Study design: A prospective evaluation of the outcome of a decompressive procedure for lumbar spinal stenosis designed to preserve spinal stability.
Objectives: To determine whether decompression could be achieved without subsequent fusion for spinal stenosis with and without degenerative spondylolisthesis.
Summary of background data: The traditional surgical decompression of spinal stenosis involves removal of the posterior elements. Success occurs in 64% of cases, on the average, with results deteriorating over time. Concomitant spinal fusion is associated with higher costs and complication rates.
Methods: This prospective study included 54 consecutive patients treated surgically by one surgeon. Patients were contacted 21/2 and 4 years, on the average, after surgery. Patients with spondylolisthesis were evaluated for worsening of the listhesis after surgery.

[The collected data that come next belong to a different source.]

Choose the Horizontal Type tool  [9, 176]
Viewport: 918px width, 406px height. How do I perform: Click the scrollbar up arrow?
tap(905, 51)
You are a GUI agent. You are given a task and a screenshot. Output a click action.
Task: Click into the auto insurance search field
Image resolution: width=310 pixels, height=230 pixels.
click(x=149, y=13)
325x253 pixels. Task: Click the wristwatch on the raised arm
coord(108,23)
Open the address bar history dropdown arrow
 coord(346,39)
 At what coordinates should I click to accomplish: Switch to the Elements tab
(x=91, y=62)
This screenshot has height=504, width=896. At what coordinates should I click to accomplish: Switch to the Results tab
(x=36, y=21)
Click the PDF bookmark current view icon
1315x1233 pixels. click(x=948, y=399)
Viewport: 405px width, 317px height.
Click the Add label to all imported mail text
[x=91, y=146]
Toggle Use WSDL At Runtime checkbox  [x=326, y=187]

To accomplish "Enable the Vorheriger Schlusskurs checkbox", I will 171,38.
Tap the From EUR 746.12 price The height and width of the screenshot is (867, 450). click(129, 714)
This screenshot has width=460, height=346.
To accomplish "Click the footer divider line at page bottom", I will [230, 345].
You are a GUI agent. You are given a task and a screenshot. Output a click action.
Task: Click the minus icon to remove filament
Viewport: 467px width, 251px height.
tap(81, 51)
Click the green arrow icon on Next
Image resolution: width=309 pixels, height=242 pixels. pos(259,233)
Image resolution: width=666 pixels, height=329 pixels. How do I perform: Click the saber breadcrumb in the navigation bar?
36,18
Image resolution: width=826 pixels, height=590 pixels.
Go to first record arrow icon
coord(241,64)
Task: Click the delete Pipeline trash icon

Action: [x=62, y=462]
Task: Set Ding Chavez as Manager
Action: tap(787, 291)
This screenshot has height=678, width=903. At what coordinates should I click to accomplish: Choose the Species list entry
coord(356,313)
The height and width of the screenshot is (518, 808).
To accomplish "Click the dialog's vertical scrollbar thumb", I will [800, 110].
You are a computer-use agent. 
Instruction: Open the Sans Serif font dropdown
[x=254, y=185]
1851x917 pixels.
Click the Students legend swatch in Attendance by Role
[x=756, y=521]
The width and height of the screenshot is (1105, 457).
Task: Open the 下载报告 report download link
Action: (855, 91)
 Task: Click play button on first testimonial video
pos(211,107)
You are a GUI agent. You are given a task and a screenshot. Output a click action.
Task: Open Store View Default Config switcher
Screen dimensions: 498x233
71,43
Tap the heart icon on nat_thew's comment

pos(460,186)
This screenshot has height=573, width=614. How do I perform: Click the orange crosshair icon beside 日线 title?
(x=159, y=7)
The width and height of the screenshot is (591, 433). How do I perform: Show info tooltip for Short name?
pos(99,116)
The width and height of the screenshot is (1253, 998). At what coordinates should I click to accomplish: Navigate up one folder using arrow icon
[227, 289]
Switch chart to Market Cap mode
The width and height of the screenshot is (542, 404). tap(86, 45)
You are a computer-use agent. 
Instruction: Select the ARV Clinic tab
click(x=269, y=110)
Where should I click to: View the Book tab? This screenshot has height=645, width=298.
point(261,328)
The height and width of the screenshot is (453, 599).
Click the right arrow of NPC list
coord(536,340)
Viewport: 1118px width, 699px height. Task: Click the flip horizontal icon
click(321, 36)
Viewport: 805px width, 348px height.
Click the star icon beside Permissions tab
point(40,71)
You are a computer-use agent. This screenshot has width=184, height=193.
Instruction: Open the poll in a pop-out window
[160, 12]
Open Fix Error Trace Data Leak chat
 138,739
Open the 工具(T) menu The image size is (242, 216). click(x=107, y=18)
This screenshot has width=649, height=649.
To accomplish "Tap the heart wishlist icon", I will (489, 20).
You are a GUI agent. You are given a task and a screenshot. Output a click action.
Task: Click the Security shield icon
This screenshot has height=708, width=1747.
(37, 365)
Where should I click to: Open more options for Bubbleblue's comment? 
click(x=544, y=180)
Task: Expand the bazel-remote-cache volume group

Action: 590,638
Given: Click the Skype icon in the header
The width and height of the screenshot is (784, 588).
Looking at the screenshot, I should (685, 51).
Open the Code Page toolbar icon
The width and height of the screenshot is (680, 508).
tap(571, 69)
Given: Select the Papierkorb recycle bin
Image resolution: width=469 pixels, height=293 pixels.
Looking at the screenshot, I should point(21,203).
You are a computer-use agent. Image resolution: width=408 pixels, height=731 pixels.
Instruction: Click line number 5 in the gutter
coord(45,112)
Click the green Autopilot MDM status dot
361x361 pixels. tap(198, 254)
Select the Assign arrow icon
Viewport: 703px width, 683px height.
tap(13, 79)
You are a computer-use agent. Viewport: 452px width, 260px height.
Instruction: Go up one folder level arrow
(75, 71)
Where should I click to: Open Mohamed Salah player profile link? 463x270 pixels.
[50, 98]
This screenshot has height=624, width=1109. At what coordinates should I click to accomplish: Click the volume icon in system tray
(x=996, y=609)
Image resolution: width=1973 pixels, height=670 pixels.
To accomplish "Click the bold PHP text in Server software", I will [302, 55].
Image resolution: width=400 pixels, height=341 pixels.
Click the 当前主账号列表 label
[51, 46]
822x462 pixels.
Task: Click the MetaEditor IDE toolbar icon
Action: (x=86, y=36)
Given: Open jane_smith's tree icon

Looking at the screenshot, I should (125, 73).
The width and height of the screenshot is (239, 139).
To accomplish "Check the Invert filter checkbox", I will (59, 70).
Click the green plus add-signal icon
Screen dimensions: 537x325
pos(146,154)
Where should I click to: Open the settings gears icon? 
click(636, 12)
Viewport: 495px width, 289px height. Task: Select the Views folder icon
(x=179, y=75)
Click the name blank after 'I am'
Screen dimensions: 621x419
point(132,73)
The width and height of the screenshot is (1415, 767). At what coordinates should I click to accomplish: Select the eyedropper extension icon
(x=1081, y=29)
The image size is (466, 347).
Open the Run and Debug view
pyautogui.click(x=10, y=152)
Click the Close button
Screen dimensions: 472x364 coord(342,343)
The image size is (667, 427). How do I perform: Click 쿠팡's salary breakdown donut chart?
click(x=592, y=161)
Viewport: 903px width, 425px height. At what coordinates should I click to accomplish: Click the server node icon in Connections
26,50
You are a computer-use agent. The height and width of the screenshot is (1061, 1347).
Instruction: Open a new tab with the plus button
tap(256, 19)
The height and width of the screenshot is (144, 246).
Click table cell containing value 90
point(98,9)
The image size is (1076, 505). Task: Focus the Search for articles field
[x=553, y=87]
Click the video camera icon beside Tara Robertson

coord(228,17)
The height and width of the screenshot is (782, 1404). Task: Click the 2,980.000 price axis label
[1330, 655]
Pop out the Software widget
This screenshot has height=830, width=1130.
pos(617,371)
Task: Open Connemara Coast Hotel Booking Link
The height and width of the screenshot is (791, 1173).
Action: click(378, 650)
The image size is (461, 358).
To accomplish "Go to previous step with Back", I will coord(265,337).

Results: At a mean of 4 years after surgery, all patients were satisfied with their treatment. Concerning their symptoms, 80% reported relief of back pain; 96% had improvement of leg pain; 93% experienced relief of leg numbness; and 97% had relief of lower extremity weakness. Before surgery, only 1 patient could walk for longer than 15 minutes. After surgery, 98% (47/48) could walk for more than 15 minutes. Overall clinical results were graded as good to excellent (88%), fair (8%), or poor (4%). Clinical outcomes were comparable between those with and without degenerative spondylolisthesis (P = 0.08). Patients with degenerative spondylolisthesis showed no change in the amount of slip in 13/15 patients (87%).
Conclusions: Degenerative spinal stenosis, even with nonlytic spondylolisthesis, can be decompressed effectively without violating the integrity of the posterior elements.